Earlier this year, the American Civil Liberties Union and the Washington Lawyers’ Committee on Civil Rights and Urban Affairs released reports documenting enormous racial disparities in arrests for marijuana possession in D.C. These reports found that the majority of all drug arrests in the District are for simple possession of marijuana and the vast majority of those arrested are African American. Every year, thousands of people are arrested in the District of Columbia for the possession of marijuana. African Americans in D.C. are eight times more likely to be arrested for marijuana possession than white people – even though government surveys show that both groups use marijuana at similar rates.

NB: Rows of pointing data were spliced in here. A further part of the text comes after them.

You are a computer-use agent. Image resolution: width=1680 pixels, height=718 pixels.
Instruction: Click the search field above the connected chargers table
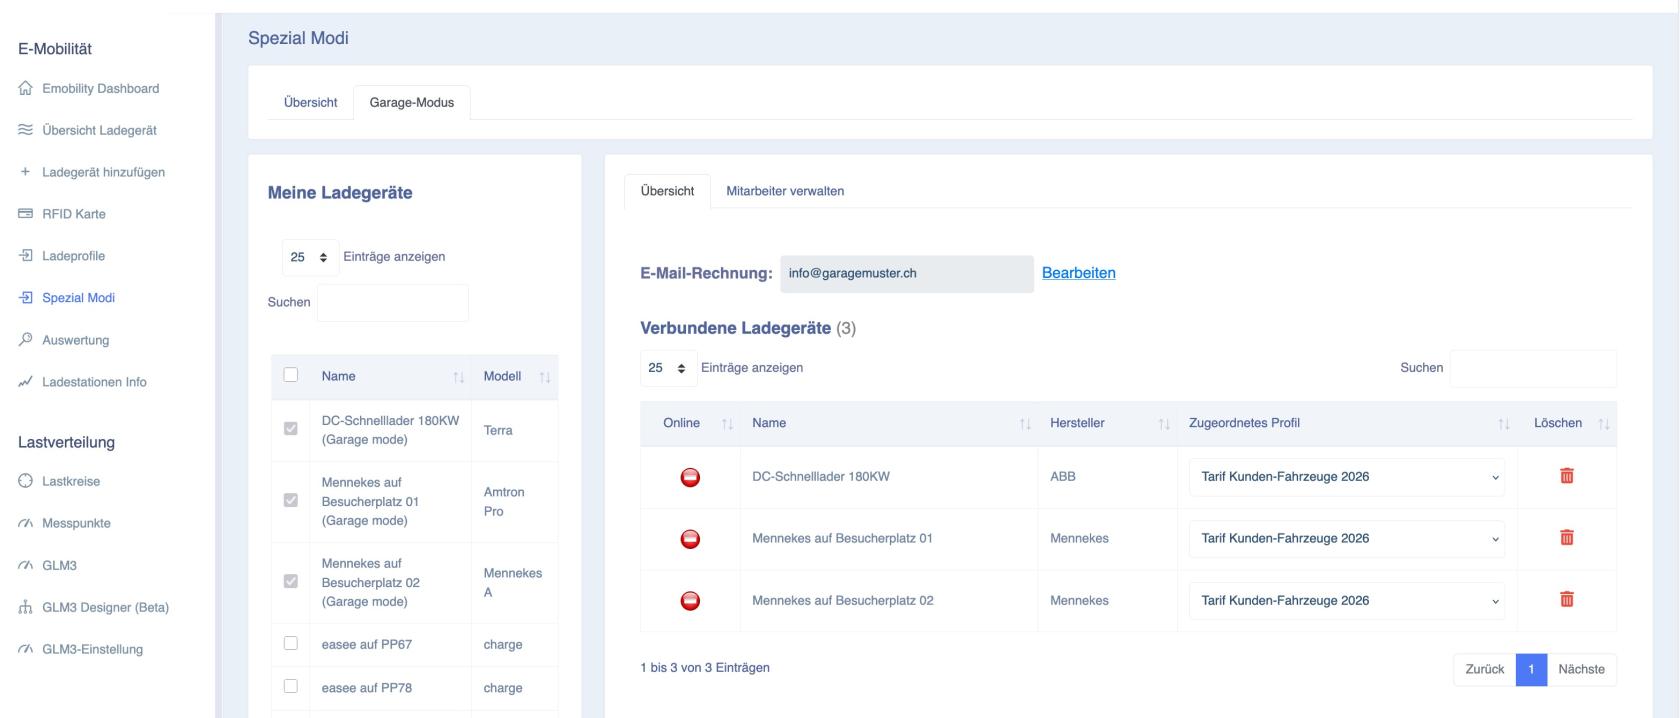[1532, 368]
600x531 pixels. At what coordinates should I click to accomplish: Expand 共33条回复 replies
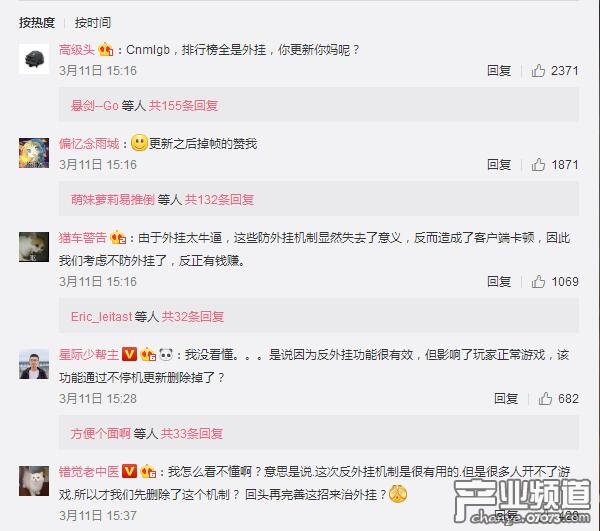(192, 434)
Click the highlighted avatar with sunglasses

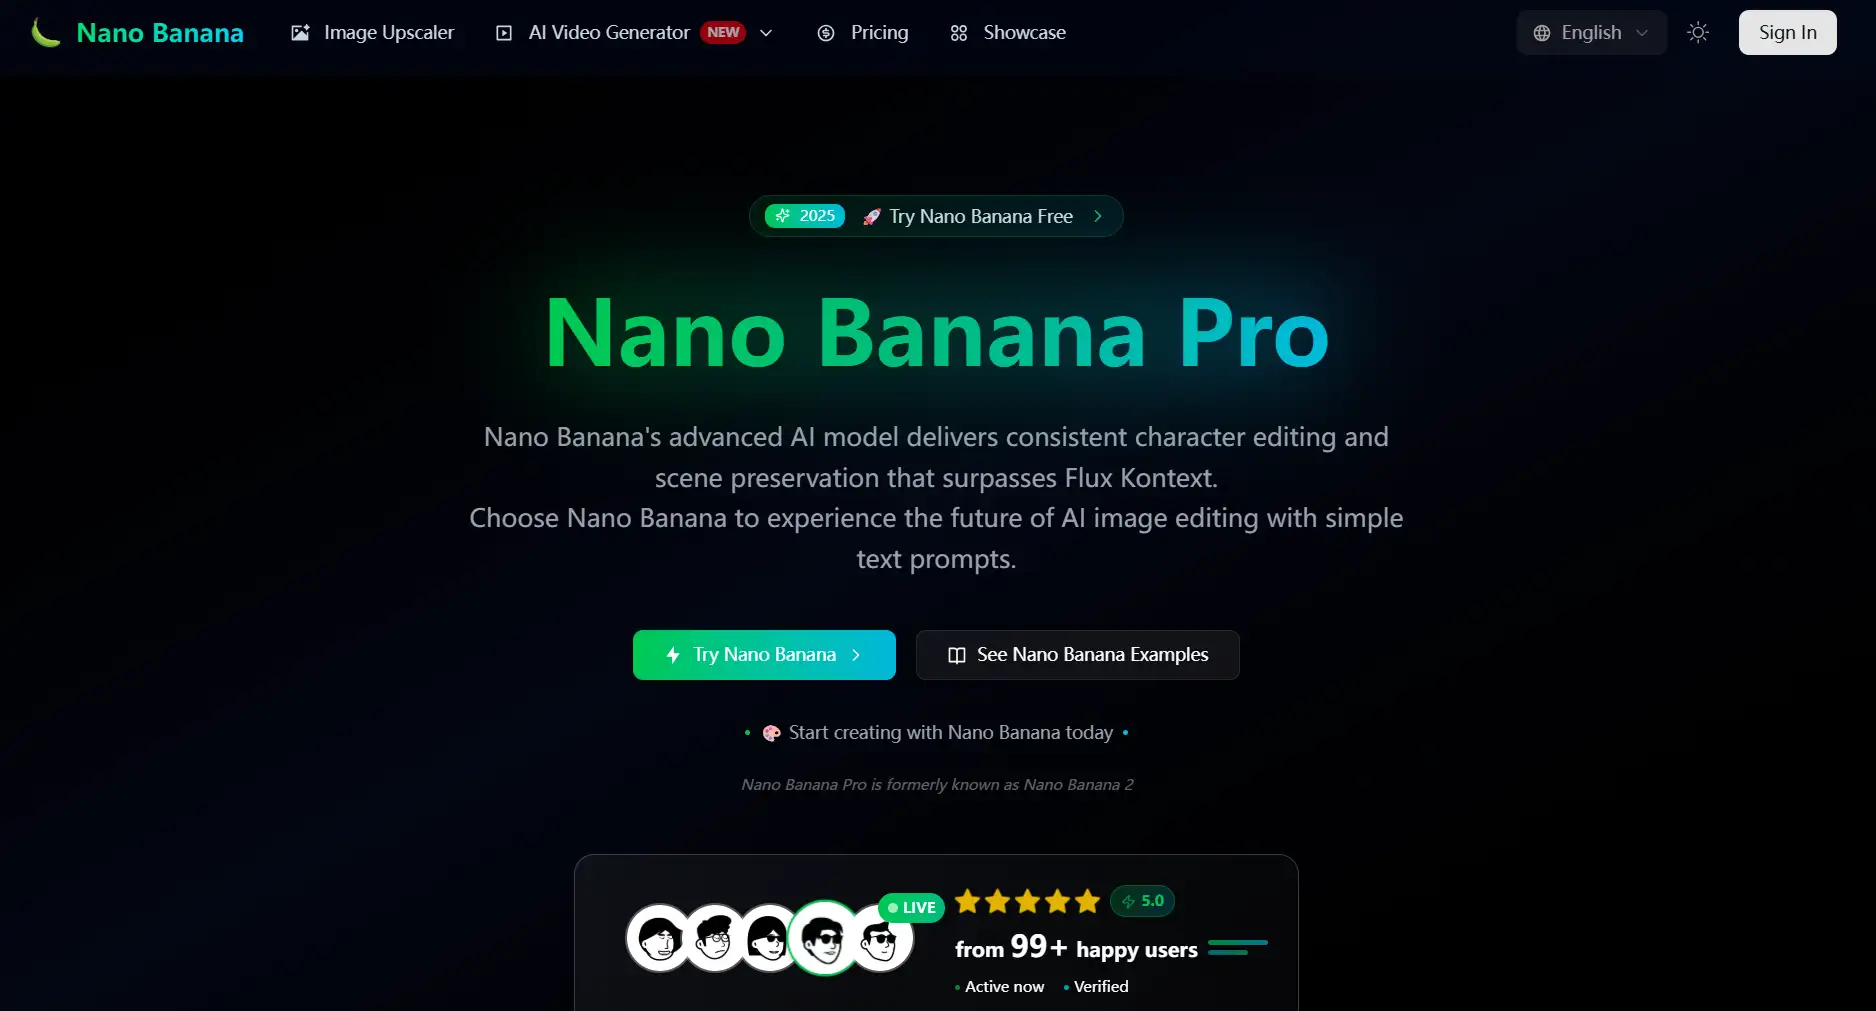point(825,938)
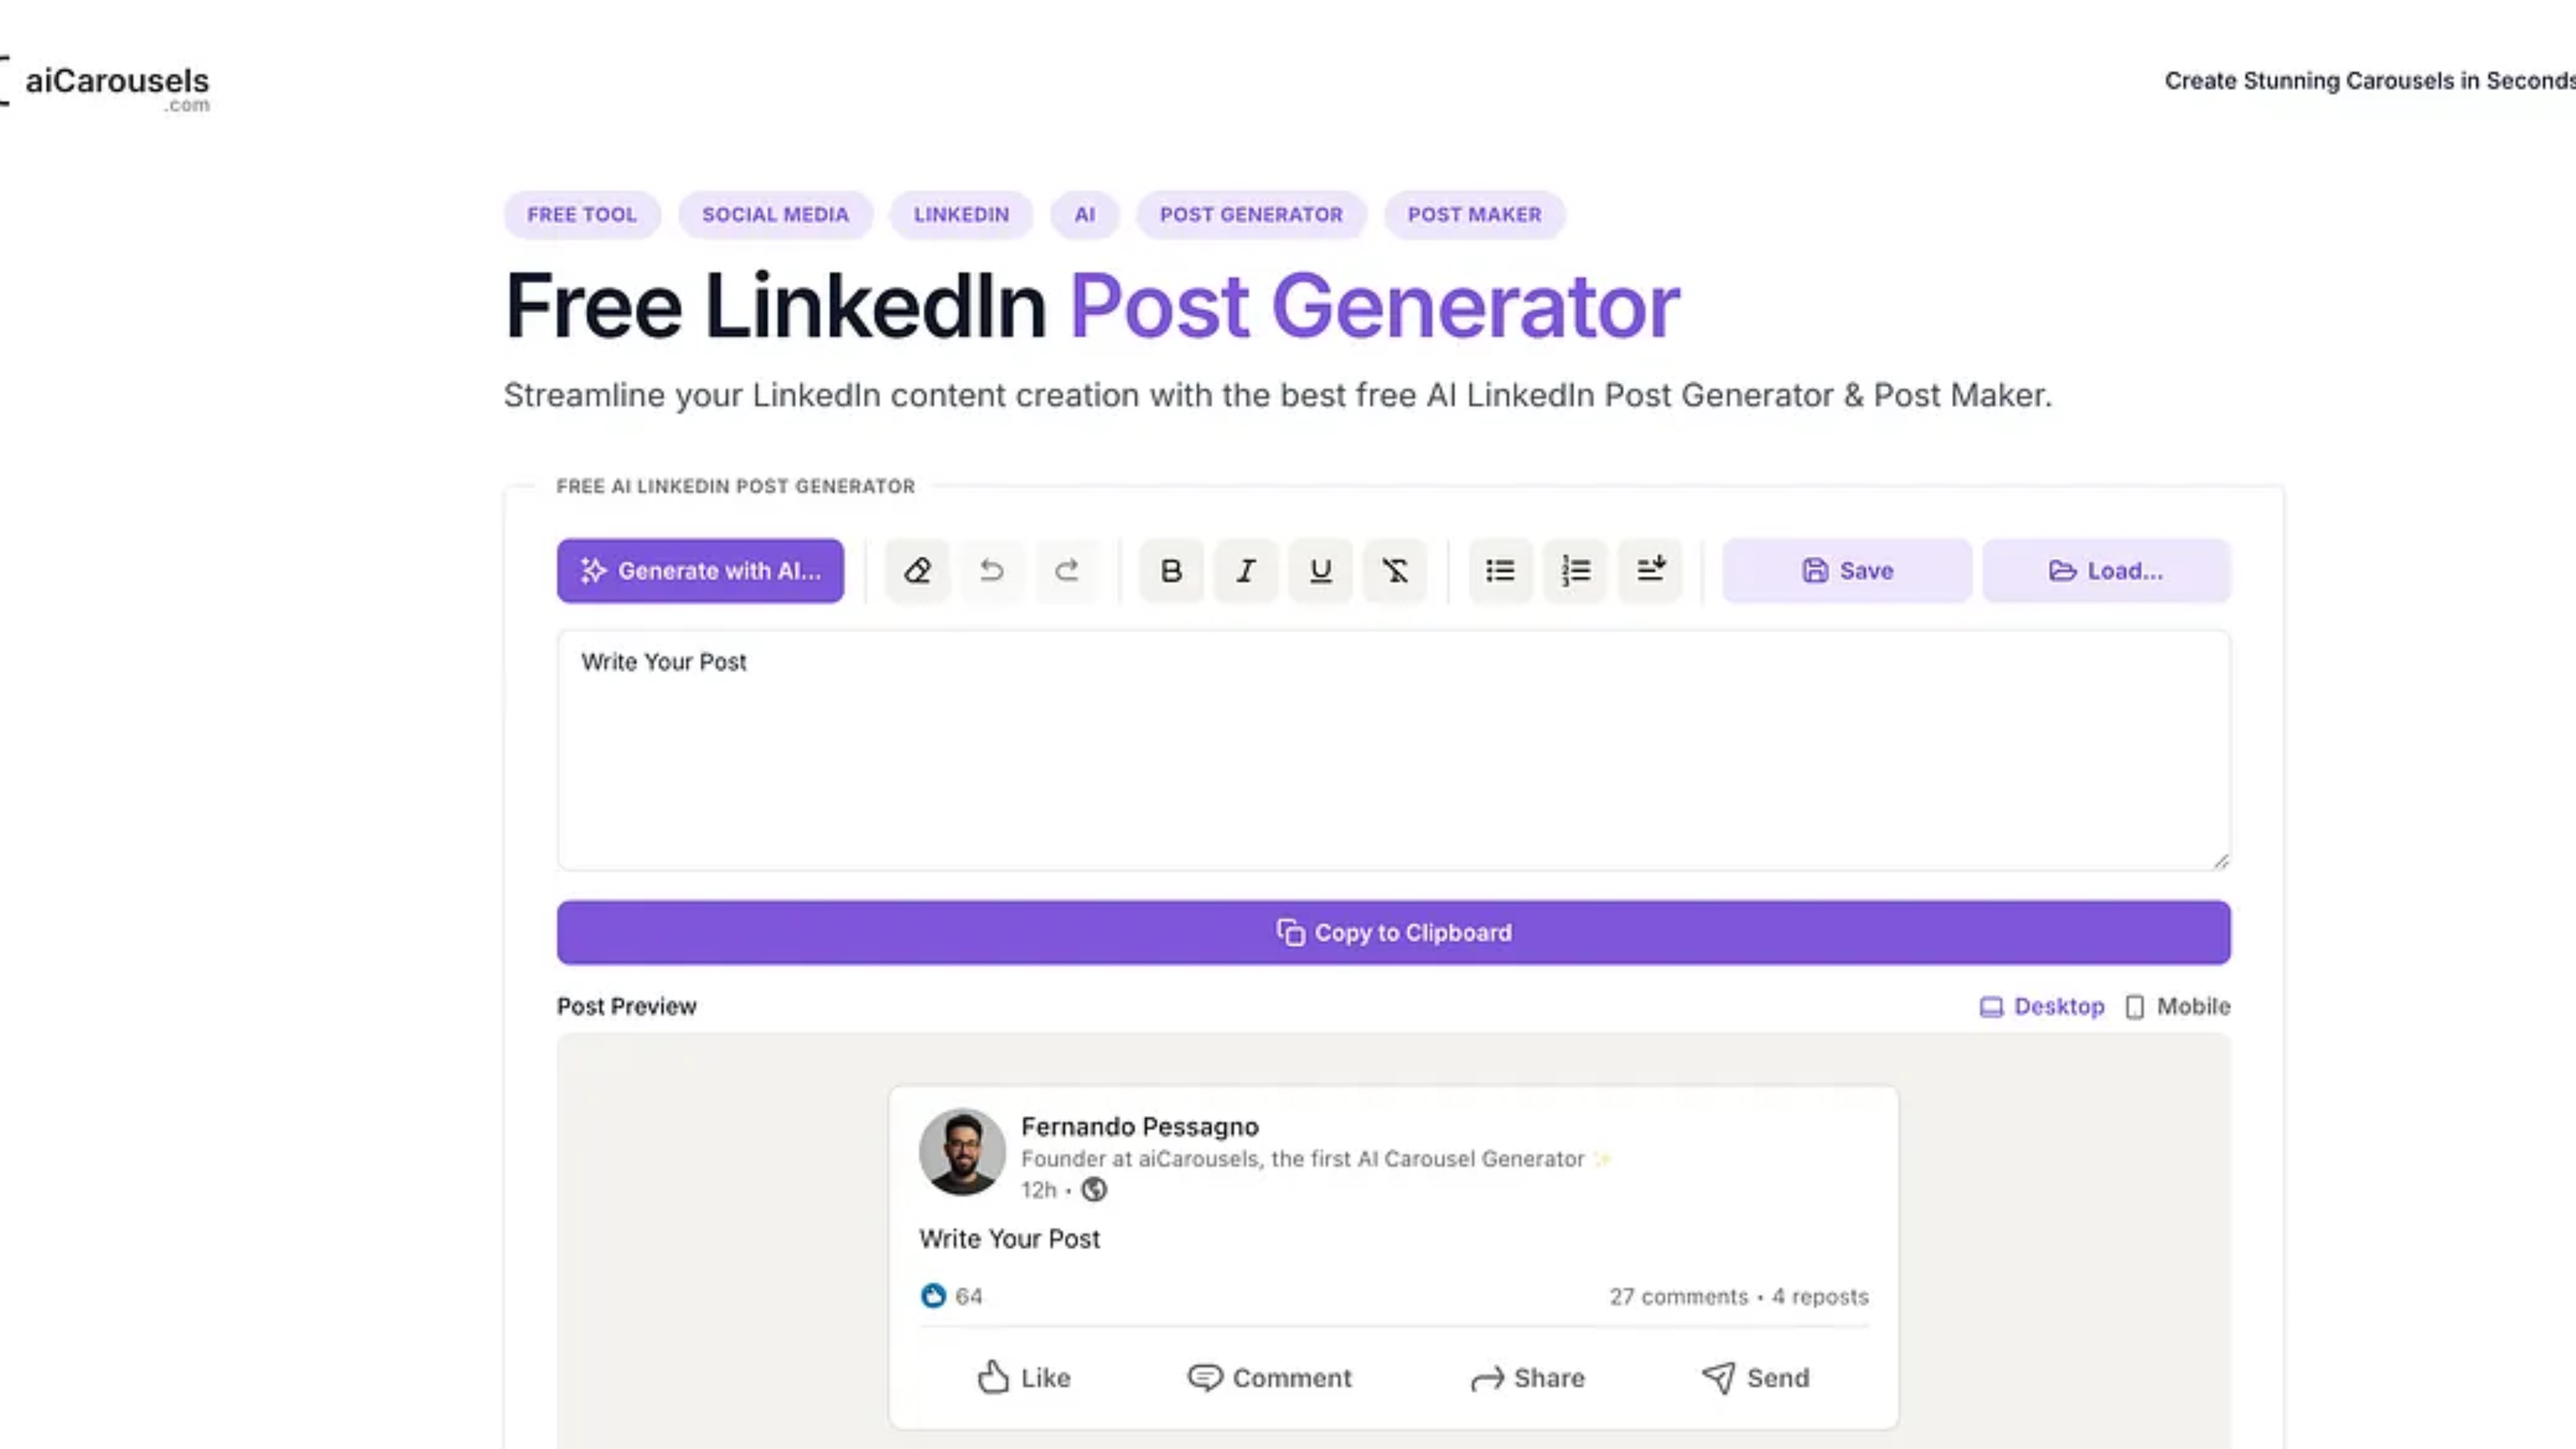Click the clear formatting icon
The height and width of the screenshot is (1449, 2576).
click(1395, 571)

"Marijuana possession laws have too often been enforced discriminately towards minorities and the poor; and the arrests have had harmful, lifelong impacts that disenfranchise individuals, families and communities. The effort to decriminalize marijuana is about removing barriers for individuals—the impact on their education, and their opportunities for employment," said Councilmember Tommy Wells (D-Ward 6).
“This legislation represents a critical first step towards ending failed marijuana prohibition
laws that are responsible for the discriminatory arrest of thousands of mostly African Americans in D.C.,” said Grant Smith, policy manager with the Drug Policy Alliance’s Office of National Affairs. “The Drug Policy Alliance applauds the leadership of Councilmember Wells but also urges Councilmembers to eliminate all penalties for marijuana. We are concerned that $100 ticket writers will prioritize residents in the same N.E. and S.E. neighborhoods that have seen the largest share of marijuana arrests and are home to the many of D.C.’s poorest residents.”
The Drug Policy Alliance will provide testimony that supports eliminating all civil and criminal penalties for marijuana possession. African Americans, as well as poor residents residing in neighborhoods with a heavy police presence, may be disproportionately issued citations for the possession of marijuana. DPA will also encourage Councilmembers to take legislative action to expunge court records of people who have been previously arrested and/or convicted in the District of Columbia for marijuana possession. Expunging these criminal records retroactively would provide relief from many legal and professional barriers that follow a drug-related arrest or conviction. In its testimony to the Council, DPA will also recommend the decriminalization of the private cultivation of a small amount of marijuana, which would help reduce illegal marijuana sales on D.C. streets and further reduce the criminalization of people who use marijuana.